For the Steak & Marinade:

  • Steak: 1.5 lbs flank steak or skirt steak (sirloin can also work)
  • Olive Oil: 3 tablespoons
  • Lime Juice: Juice of 2 limes (about 1/4 cup)
  • Ground Cumin: 2 teaspoons
  • Chili Powder: 1 teaspoon (adjust to your spice preference)
  • Smoked Paprika: 1 teaspoon
  • Garlic Powder: 1 teaspoon
  • Dried Oregano: 1/2 teaspoon
  • Salt: 1 teaspoon (or to taste)
  • Black Pepper: 1/2 teaspoon (or to taste)

For the Fresh Salsa (Pico de Gallo Style):

  • Ripe Tomatoes: 4-5 medium Roma tomatoes (or 3 large vine-ripened), finely diced
  • Red Onion: 1/2 large (or 1 small), finely diced
  • Jalapeño Pepper: 1-2 (depending on desired heat), seeds and membranes removed for milder salsa, finely minced
  • Fresh Cilantro: 1 cup, chopped (stems and leaves)
  • Lime Juice: Juice of 1-2 limes (about 2-3 tablespoons, to taste)
  • Salt: 1/2 teaspoon (or to taste)
  • Optional: Pinch of cumin (1/4 teaspoon)

For the Garlic Toasts:

  • Baguette: 1 large, good quality crusty baguette (about 18-24 inches long)
  • Unsalted Butter: 1/2 cup (1 stick), softened to room temperature
  • Fresh Garlic: 4-6 cloves, minced very finely or pressed
  • Fresh Parsley: 2 tablespoons, finely chopped (optional, for color and freshness)
  • Salt: 1/4 teaspoon (if using unsalted butter)
  • Optional: A pinch of red pepper flakes for a little kick in the butter

Instructions

Marinate the Steak (At least 30 minutes, ideally 2-4 hours):
* In a bowl or a large resealable plastic bag, combine the olive oil, lime juice, cumin, chili powder, smoked paprika, garlic powder, oregano, salt, and black pepper for the marinade. Whisk or shake well to combine.
* Pat the steak dry with paper towels. This helps the marinade adhere better and promotes a good sear.
* Place the steak in the marinade, ensuring it’s fully coated. If using a bowl, turn the steak a few times. If using a bag, press out the air and seal.
* Refrigerate for at least 30 minutes. For more intense flavor, marinate for 2-4 hours. Avoid marinating flank or skirt steak for too long in acidic marinades (like lime juice) as it can make the texture mushy; 4-6 hours is generally the maximum.

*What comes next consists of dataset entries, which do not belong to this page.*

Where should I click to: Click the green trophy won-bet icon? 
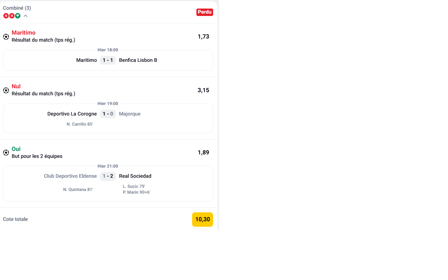click(x=18, y=16)
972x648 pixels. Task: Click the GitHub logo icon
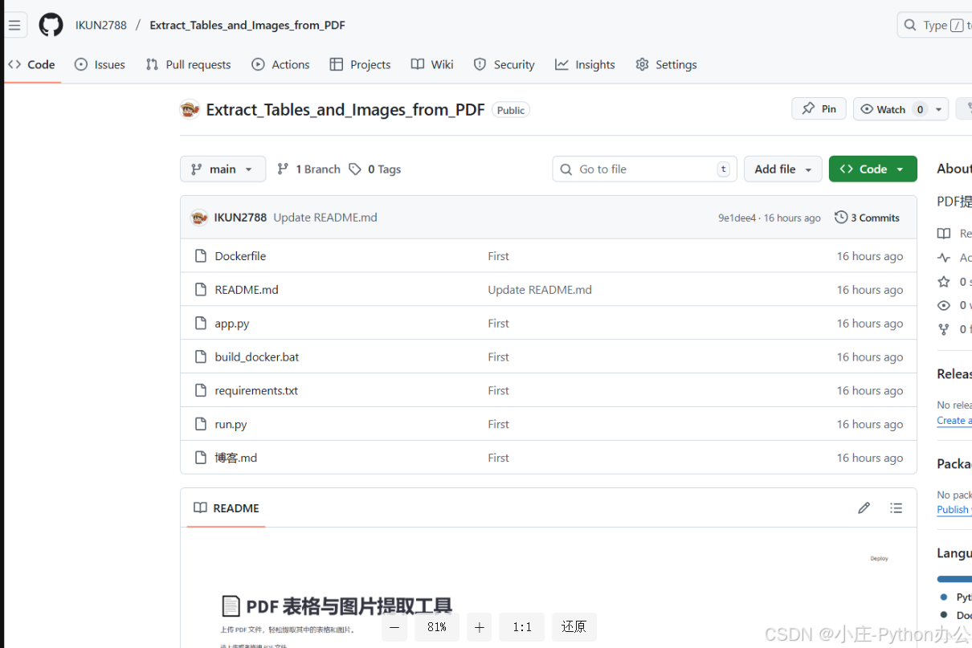51,25
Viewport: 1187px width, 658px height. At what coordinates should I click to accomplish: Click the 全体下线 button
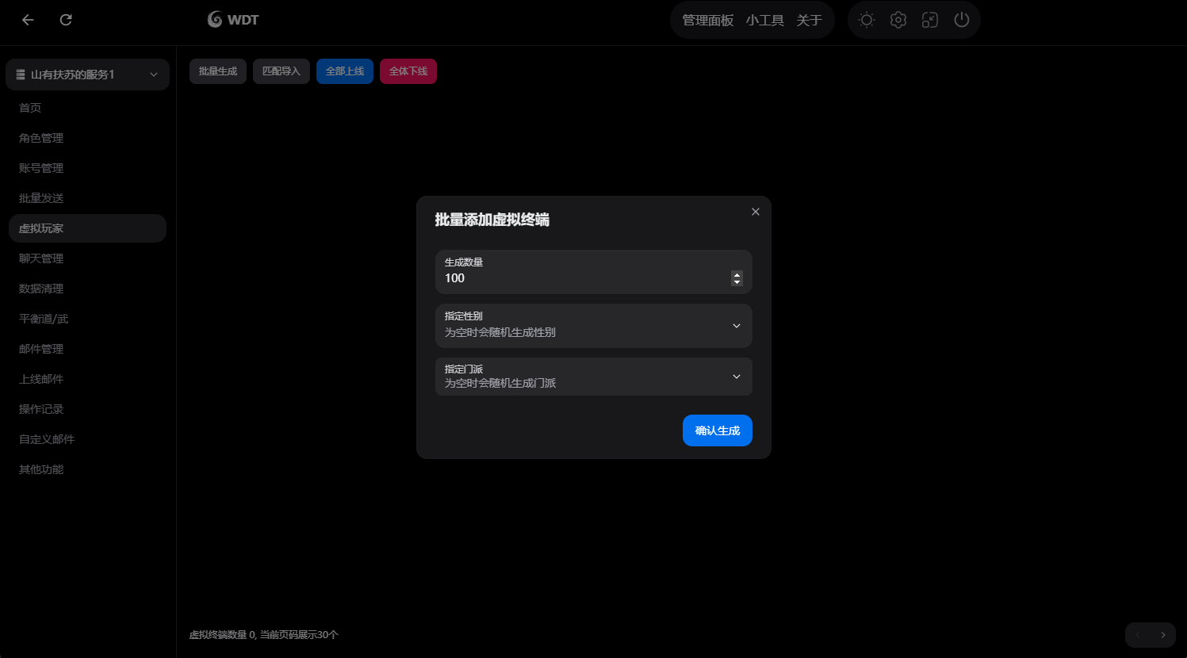click(x=408, y=71)
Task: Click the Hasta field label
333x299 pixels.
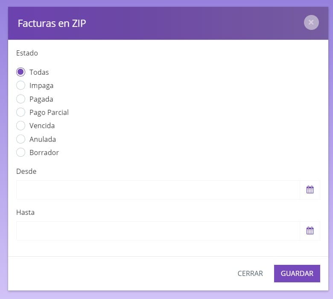Action: coord(25,212)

2. Prepare the Fresh Salsa (While steak marinates):
* In a medium bowl, combine the diced tomatoes, finely diced red onion, minced jalapeño, and chopped cilantro.
* Squeeze the lime juice over the mixture.
* Add the salt (and optional pinch of cumin).
* Gently stir everything together until well combined.
* Taste and adjust seasoning if necessary – you might want more salt, lime juice, or even a touch more jalapeño for heat.
* Cover and refrigerate for at least 15-20 minutes to allow the flavors to meld. This can be made a few hours ahead. Give it a good stir before serving.

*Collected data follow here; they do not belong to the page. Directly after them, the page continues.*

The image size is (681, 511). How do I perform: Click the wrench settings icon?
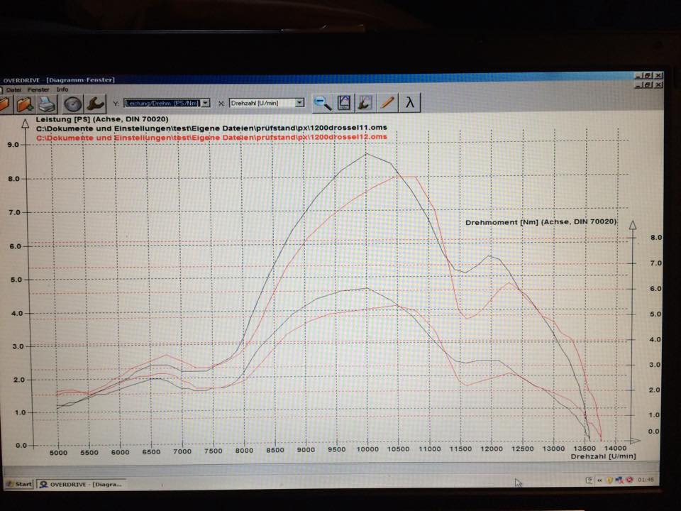click(x=94, y=104)
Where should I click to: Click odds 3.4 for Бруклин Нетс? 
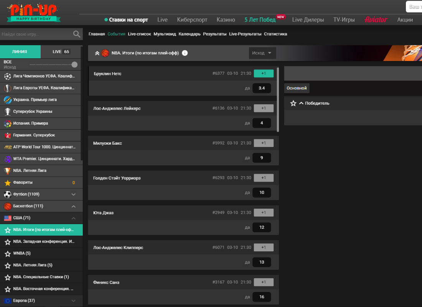262,88
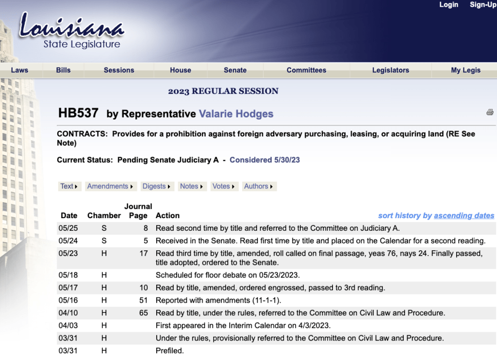Open the My Legis menu

coord(465,70)
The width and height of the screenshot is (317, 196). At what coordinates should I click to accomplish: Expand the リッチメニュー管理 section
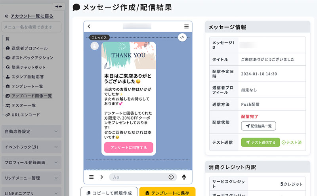(x=31, y=178)
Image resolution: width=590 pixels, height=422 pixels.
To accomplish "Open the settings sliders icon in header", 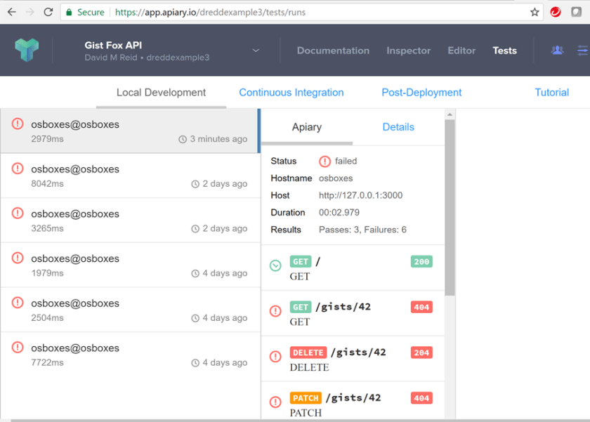I will [582, 50].
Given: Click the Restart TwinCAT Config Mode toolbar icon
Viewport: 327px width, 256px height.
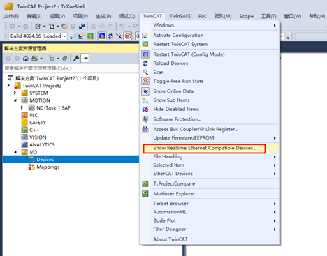Looking at the screenshot, I should [x=102, y=36].
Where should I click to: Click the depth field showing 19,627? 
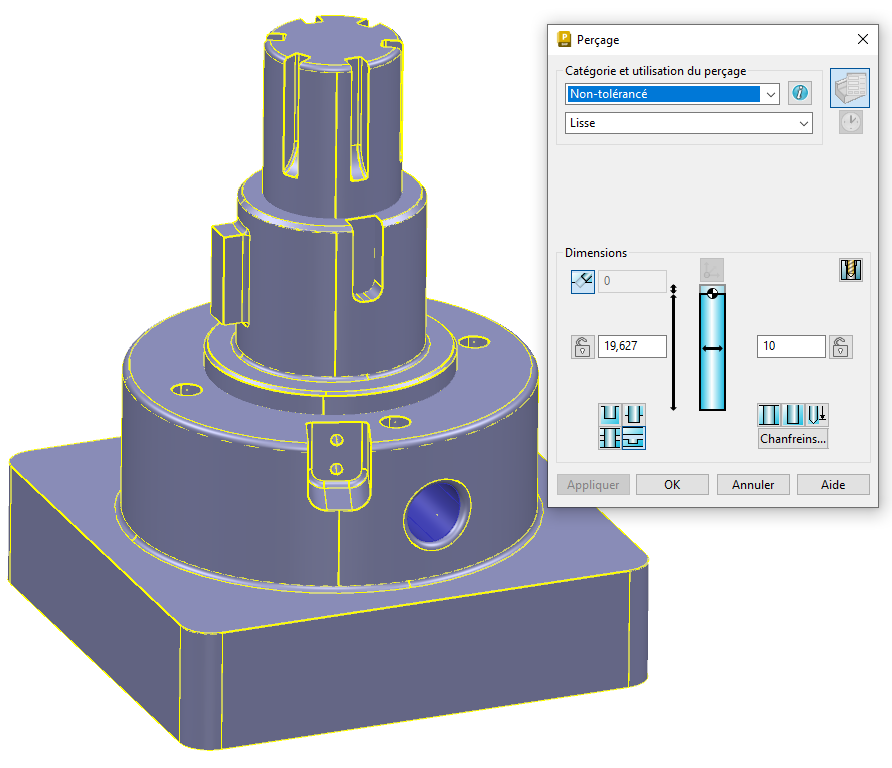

3. Prepare the Garlic Butter and Bread:
* Preheat your oven to 400°F (200°C) or prepare your broiler (set to high).
* In a small bowl, combine the softened butter, minced garlic, chopped parsley (if using), and salt (if using). Mix thoroughly until well combined. You can also add a pinch of red pepper flakes here if desired.
* Slice the baguette diagonally into 1/2 to 3/4-inch thick slices. You should get about 16-20 slices, depending on the baguette’s length and thickness of slices.
* Generously spread the garlic butter mixture evenly over one side of each baguette slice.
* Arrange the buttered bread slices on a large baking sheet in a single layer.

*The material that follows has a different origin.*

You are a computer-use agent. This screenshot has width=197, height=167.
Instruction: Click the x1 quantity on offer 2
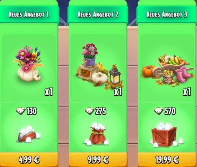click(x=118, y=92)
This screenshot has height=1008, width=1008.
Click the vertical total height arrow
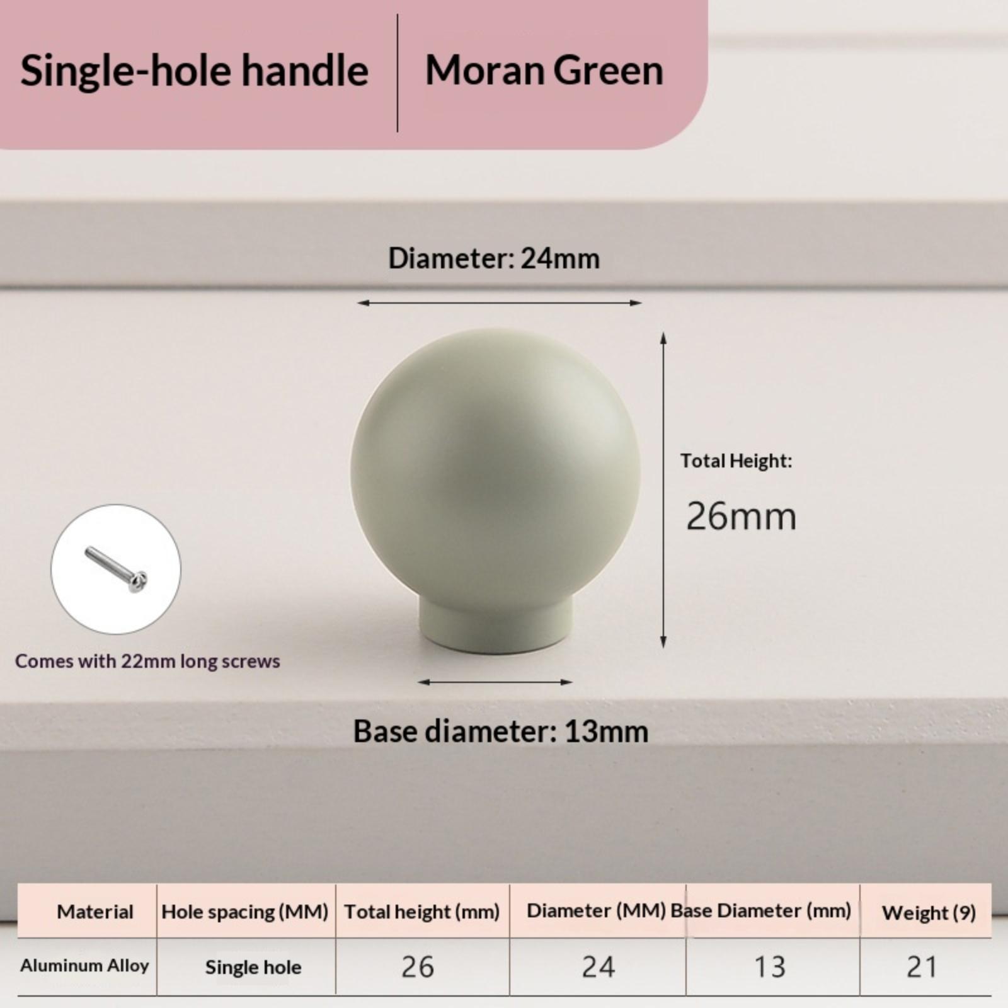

4. Toast the Garlic Bread:
* Oven Method: Bake in the preheated 400°F (200°C) oven for 8-12 minutes, or until the edges are golden brown and crispy, and the butter is melted and bubbly. Keep a close eye on them as they can burn quickly.
* Broiler Method: Place the baking sheet under the preheated broiler (about 4-6 inches from the heat source). Broil for 1-3 minutes, watching constantly, until golden brown and bubbly. Broilers vary greatly, so this can happen very fast.
* Once toasted, remove from the oven and set aside.

5. Cook the Steak:
* Remove the steak from the marinade and discard the excess marinade. Pat the steak dry again with paper towels – this is crucial for achieving a good sear.
* Heat a large, heavy-bottomed skillet (cast iron is ideal) or a grill pan over medium-high to high heat. Add a tablespoon of neutral cooking oil (like canola or vegetable oil) if your pan isn’t well-seasoned or if you want extra insurance against sticking. The pan should be hot enough that a drop of water evaporates instantly.
* Carefully place the steak in the hot pan. Do not overcrowd the pan; cook in batches if necessary.
* Sear the steak for 3-5 minutes per side for medium-rare, depending on the thickness. For flank steak, which is thin, it cooks quickly.
* Medium-Rare: 130-135°F (54-57°C)
* Medium: 135-140°F (57-60°C)
* Use an instant-read thermometer for accuracy. Avoid overcooking, as flank and skirt steak can become tough.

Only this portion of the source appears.